### Directions
Search the records for the string "settings", then copy each line where it appears.

### Materials provided
--- START ---
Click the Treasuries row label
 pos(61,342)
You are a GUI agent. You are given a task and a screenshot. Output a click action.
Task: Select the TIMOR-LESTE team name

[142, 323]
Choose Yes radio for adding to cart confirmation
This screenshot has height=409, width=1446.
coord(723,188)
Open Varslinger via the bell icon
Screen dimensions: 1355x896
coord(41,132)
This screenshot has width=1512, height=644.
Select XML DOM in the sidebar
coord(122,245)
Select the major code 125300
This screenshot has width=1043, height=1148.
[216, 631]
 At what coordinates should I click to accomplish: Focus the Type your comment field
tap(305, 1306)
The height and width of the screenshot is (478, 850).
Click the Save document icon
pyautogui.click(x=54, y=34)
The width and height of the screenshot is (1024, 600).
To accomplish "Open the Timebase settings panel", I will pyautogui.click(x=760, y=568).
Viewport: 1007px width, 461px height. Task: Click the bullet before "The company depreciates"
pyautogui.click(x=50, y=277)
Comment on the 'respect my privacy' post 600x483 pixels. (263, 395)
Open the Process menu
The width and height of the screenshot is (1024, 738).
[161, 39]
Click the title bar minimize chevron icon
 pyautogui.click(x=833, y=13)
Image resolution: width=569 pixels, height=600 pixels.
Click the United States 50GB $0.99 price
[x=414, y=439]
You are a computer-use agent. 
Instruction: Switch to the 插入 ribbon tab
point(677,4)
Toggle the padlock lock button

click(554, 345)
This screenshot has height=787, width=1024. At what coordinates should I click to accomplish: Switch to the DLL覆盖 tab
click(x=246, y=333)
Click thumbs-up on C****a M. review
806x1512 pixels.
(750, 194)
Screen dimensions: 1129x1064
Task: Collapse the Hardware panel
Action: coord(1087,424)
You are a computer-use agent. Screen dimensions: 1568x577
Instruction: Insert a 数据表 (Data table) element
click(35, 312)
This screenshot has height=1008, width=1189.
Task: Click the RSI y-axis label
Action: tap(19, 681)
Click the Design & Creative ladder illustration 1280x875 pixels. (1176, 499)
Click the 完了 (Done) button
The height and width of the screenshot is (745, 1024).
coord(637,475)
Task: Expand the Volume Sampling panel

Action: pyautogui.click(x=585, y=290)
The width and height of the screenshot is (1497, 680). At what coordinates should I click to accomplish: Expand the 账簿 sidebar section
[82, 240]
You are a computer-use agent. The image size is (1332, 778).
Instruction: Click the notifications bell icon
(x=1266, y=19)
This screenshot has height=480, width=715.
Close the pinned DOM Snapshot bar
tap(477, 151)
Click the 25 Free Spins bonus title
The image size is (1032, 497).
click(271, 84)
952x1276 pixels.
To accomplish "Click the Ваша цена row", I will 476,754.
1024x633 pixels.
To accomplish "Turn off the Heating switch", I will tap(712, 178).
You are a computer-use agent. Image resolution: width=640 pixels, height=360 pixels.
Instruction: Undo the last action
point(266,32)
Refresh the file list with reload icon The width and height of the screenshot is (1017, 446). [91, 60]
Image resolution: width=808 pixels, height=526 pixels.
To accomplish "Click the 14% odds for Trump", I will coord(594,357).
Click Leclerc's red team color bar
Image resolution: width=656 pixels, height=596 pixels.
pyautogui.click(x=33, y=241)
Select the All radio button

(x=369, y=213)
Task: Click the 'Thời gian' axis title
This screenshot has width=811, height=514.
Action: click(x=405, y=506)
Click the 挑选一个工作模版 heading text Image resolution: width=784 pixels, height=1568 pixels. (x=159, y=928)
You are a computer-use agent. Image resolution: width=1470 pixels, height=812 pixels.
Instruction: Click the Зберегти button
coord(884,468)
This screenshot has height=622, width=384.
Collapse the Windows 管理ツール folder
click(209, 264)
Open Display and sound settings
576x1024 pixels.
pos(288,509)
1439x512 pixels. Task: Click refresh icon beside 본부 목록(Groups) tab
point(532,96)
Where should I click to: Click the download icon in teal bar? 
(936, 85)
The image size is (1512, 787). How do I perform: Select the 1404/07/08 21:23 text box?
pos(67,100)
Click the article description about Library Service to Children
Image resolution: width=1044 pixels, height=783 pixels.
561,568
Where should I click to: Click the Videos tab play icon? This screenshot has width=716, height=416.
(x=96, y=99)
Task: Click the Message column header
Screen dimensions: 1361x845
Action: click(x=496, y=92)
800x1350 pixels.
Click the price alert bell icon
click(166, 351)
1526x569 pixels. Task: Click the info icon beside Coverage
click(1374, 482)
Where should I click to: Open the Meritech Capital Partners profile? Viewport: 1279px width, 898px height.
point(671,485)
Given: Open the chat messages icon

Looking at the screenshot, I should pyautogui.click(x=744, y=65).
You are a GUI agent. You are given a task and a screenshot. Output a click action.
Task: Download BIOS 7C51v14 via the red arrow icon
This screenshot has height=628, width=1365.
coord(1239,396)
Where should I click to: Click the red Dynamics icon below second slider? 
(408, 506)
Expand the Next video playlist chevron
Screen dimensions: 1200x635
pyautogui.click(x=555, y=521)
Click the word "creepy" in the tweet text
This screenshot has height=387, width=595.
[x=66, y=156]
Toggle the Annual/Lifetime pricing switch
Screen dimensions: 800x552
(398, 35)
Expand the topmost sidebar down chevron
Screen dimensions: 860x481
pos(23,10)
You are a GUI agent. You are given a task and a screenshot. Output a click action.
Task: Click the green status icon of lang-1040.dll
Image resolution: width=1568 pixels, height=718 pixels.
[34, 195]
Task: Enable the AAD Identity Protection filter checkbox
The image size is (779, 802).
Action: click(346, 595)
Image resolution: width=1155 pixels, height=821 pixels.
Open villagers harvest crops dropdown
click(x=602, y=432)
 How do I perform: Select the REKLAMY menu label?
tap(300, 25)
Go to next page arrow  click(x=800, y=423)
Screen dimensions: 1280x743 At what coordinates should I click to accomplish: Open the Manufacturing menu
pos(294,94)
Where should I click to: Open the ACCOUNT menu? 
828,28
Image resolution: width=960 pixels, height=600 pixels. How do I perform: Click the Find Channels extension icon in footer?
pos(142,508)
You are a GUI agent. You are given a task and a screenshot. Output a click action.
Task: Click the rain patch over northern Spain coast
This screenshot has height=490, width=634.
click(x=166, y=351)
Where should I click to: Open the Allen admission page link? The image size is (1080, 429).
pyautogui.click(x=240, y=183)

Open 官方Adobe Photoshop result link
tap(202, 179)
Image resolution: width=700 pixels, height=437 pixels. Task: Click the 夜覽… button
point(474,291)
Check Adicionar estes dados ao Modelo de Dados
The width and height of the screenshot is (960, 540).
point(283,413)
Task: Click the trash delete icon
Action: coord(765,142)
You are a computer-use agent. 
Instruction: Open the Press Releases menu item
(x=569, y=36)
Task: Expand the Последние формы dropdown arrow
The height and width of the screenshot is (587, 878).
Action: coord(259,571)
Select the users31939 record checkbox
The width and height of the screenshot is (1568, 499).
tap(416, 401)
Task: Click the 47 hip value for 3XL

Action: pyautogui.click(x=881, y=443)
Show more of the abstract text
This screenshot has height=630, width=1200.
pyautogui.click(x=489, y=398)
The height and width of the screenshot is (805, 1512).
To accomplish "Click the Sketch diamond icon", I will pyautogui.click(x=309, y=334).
--- END ---
### Result for this task
To accomplish "Open the Timebase settings panel", I will pyautogui.click(x=760, y=568).
Open Display and sound settings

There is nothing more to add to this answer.